Because the presenting population isn’t one thing. It’s a mix: anxiety, depression, trauma, obsessive traits, social contagion dynamics, autism-spectrum features, sexual discomfort, body dysmorphia, internalized homophobia, loneliness, and the general misery of puberty in a screen-soaked status economy. Give that mix one glamorous story with institutional backing, and you will pull more children into it. You will also make it harder for them to exit, because the identity becomes socially defended and medically reinforced. Once irreversible steps begin, doubt becomes expensive. Regret becomes unspeakable. The “care model” becomes self-protecting: the deeper you go, the harder it is to admit the initial certainty was misplaced.

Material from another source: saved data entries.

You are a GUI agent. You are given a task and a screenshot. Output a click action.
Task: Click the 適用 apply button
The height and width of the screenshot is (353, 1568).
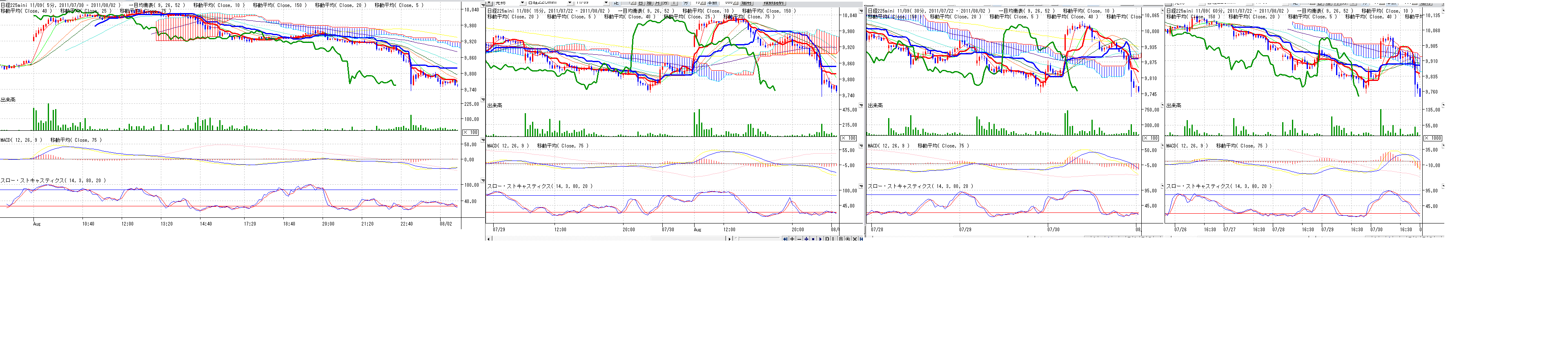[746, 2]
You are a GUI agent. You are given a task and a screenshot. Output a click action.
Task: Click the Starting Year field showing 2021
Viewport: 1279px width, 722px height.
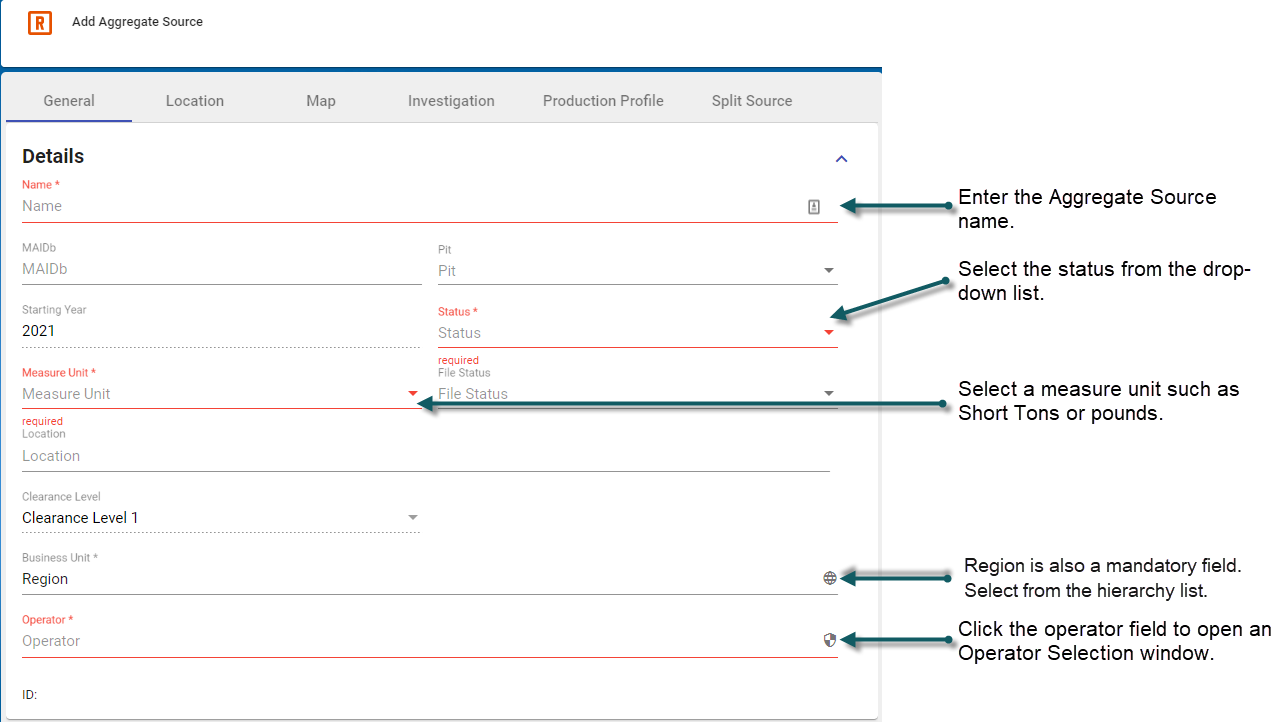pyautogui.click(x=220, y=331)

This is why I don’t treat “gender-affirming care” as a neutral phrase. It’s marketing language for a clinical posture that—too often—front-loads conclusion and back-loads caution. Real care for minors under uncertainty looks boring: slow assessment, serious differential diagnosis, treatment of comorbidities, family stability, and time. Real care doesn’t require anyone to be cruel. It requires adults to resist the temptation to turn a child’s distress into an adult moral performance. It requires institutions to stop rewarding certainty and punishing skepticism. It requires the basic humility to say: “We might not know what’s going on yet, and that means we don’t get to make irreversible bets with children.”

If we don’t change course, the end state is predictable. More kids will be swept into an identity pipeline that confers instant meaning but demands escalating commitment. More parents will be coerced by policy and stigma rather than persuaded by evidence. More clinicians will practice defensively in a moralized climate. And the backlash won’t stay polite or surgical; it will arrive as a blunt instrument, because careful critics were dismissed as hateful for too long. That’s the social damage: not merely the trend itself, but the institutional refusal to admit uncertainty until the human costs become impossible to ignore.